Cela en plus de, supposément, commenter leur vie privée: une employée en couple avec un autre collaborateur évoque des remarques «gênantes et déplacées», que Madame Cambell aurait proférées publiquement à propos de sa relation. La manager est, à ce jour, toujours en fonction.
Confrontés à ces reproches, que les employés concernés assurent avoir remontés aux ressources humaines, les responsables de Pathé Suisse affirment quant à eux investiguer ce cas, à la suite des témoignages que nous leurs avons soumis.

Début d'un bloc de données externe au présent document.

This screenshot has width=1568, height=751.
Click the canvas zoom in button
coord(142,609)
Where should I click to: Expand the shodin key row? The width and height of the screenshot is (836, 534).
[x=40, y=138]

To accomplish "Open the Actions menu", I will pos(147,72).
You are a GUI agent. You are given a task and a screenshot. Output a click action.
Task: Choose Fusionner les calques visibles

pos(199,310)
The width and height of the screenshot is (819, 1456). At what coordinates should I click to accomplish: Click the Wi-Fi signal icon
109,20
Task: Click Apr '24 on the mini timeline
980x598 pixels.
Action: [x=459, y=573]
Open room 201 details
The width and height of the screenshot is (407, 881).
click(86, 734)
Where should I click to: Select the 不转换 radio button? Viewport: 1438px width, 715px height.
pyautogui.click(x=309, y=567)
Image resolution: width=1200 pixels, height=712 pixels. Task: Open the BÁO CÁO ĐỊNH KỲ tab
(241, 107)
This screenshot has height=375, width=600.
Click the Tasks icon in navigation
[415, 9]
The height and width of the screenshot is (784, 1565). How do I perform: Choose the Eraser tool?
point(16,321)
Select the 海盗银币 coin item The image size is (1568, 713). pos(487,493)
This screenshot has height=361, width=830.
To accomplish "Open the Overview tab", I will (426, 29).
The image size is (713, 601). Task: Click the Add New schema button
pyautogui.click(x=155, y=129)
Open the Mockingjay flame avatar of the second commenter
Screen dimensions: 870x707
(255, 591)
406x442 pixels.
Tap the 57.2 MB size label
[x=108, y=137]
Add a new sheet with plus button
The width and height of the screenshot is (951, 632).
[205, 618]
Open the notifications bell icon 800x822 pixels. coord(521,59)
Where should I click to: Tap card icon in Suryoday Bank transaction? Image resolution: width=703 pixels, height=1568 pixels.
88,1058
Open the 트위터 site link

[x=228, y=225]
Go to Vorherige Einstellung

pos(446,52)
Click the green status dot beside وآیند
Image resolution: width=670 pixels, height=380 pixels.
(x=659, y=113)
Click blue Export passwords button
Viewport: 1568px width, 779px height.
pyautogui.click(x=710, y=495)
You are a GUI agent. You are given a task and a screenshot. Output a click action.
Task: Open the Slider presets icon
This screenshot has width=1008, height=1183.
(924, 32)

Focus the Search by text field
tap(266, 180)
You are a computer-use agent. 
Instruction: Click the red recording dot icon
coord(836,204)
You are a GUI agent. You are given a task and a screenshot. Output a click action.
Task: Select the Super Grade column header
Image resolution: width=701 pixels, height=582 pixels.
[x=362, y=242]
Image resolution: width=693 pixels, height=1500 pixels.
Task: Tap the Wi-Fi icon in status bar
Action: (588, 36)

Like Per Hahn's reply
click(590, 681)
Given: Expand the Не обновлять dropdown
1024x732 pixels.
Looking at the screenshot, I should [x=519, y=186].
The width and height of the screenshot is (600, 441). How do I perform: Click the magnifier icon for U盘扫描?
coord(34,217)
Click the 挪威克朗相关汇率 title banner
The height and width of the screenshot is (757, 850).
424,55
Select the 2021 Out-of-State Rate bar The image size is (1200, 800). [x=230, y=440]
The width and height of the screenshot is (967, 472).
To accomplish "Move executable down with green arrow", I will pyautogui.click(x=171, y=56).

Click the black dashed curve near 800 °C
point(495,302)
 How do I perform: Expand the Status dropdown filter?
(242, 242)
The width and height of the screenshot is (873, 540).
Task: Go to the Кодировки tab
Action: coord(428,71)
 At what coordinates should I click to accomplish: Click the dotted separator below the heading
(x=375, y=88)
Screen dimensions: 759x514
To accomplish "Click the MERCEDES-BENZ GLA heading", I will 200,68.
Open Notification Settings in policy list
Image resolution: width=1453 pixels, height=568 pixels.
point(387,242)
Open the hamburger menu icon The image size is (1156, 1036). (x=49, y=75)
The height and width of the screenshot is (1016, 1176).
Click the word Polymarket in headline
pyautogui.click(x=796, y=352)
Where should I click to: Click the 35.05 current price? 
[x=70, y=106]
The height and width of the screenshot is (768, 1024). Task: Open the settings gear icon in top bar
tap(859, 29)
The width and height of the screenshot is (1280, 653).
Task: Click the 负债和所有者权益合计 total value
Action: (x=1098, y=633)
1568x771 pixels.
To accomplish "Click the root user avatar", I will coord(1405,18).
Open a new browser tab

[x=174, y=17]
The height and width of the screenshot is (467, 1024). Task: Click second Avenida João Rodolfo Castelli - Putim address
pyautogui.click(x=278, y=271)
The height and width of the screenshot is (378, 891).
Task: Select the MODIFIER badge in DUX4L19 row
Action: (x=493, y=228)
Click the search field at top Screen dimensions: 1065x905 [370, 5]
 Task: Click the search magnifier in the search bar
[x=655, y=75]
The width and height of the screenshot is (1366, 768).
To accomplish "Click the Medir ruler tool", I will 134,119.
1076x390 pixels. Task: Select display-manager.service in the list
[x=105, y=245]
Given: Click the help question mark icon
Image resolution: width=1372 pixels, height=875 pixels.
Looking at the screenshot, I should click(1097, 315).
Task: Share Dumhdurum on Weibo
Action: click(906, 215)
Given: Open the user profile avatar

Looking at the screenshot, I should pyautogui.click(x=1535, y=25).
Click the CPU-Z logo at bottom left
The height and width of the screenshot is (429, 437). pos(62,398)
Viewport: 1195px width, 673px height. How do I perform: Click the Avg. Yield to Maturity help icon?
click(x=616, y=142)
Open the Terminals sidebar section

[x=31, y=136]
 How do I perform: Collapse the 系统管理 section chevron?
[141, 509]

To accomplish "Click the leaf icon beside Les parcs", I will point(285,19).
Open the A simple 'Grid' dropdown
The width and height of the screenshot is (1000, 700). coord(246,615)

Faute d’assez d’éléments concrets, d’après eux, et dans le soucis de protéger tous leurs collaborateurs et collaboratrices, ils ne commentent pas précisément le cas en question. La principale concernée, elle aussi directement confrontée aux accusations ci-dessus, n’a pas répondu à nos sollicitations.
Pas assez syndiqués
Pourquoi tous ces employés qui s’estiment lésés n’ont-ils pas recourru à une action syndicale, par exemple? Fati, l’un des ténors du groupe d’employés et d’ex-employés que nous avons rencontré dans un café genevois, déplore en effet qu’une «action syndicale commune n’a finalement pas abouti».
Car les collaborateurs se sont bel et bien adressés à UNIA, avant de venir témoigner sur nos plateformes, comme en attestent des échanges que nous avons pu consulter. «Nous avons d’abord pris contact avec la juriste du syndicat», explique le jeune homme.
«Mais elle s’occupe surtout de cas individuels. Or, comme nous étions beaucoup à vouloir dénoncer nos conditions de travail, elle nous a redirigé vers un de ses collègues, afin de tenter de mener une action collective.» C’était au début de l’année 2023.
Problème: pour faire une action collective, il faut rassembler des personnes à la fois syndiquées et encore sous contrat. Ce qui n’était pas le cas de la plupart de nos témoins — qui soit venaient de quitter l’entreprise, soit n’étaient pas membres d’UNIA. L’initiative fut donc un coup d’épée dans l’eau. Quelques mois plus tard, ce dossier nous est parvenu.
*Noms d'emprunt. Toutes les identités sont connues de la rédaction.